Additionally, the Exchange is also proposing a new fee of $0.0017 per share executed for displayed orders entered by a member that (i) adds liquidity equal to or exceeding an average daily volume of 9,500,000 shares in a month, and (ii) adds at least 15% more liquidity relative to the member's March 2021 average daily volume of liquidity provided.

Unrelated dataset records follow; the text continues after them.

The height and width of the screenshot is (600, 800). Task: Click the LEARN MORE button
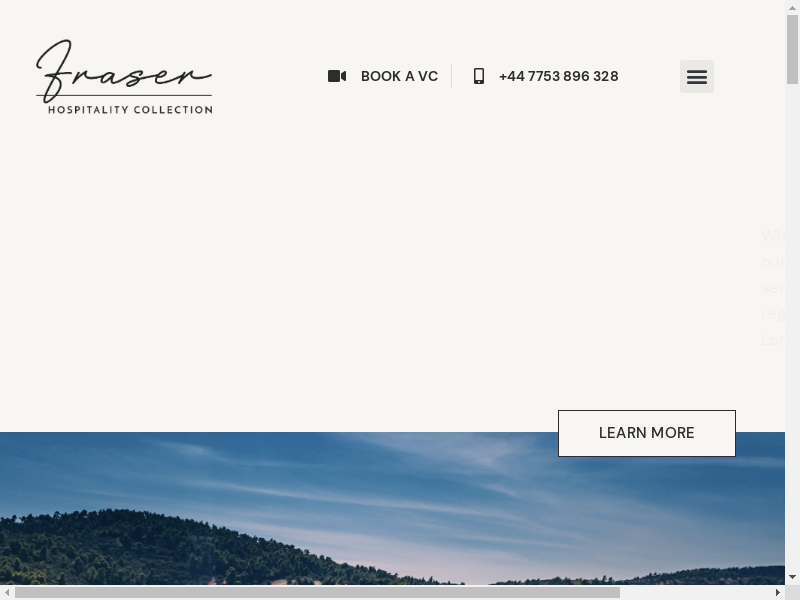tap(646, 433)
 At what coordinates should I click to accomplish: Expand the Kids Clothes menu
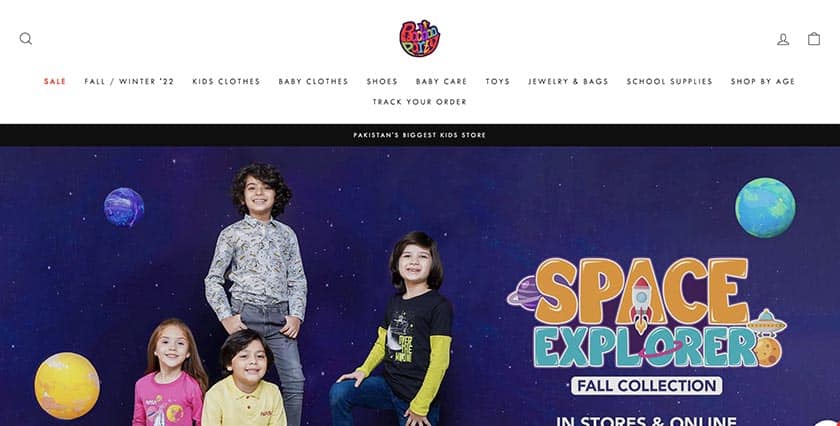(226, 81)
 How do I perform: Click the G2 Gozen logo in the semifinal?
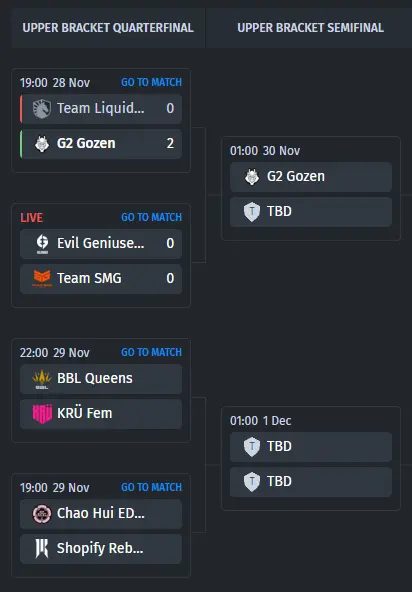(x=252, y=177)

Charges for Adding Liquidity to Midpoint Pegging and Non-Displayed Orders on the Exchange

The Exchange is also proposing to lower certain fees for Midpoint pegging and non-displayed orders in its existing schedule of charges. Specifically, the Exchange currently charges $0.0015 per share executed for orders with Midpoint pegging entered by other member excluding a buy (sell) order that receives an execution price that is lower (higher) than the midpoint of the national best bid and offer (“NBBO”). The Exchange proposes to lower the fee to $0.0010 per share executed. Additionally, the Exchange currently has a fee of $0.0028 per share executed for non-displayed orders (other than orders with Midpoint pegging) entered by a member that adds and removes liquidity equal to or exceeding 0.225% total Consolidated Volume during a month. The Exchange is proposing to lower the fee to $0.0024 and change the threshold for a member to (i) add and remove liquidity equal to or exceeding 0.15% total Consolidated Volume during a month and (ii) achieve at least 35% ratio of its displayed liquidity adding activity to its total liquidity adding activity during a month.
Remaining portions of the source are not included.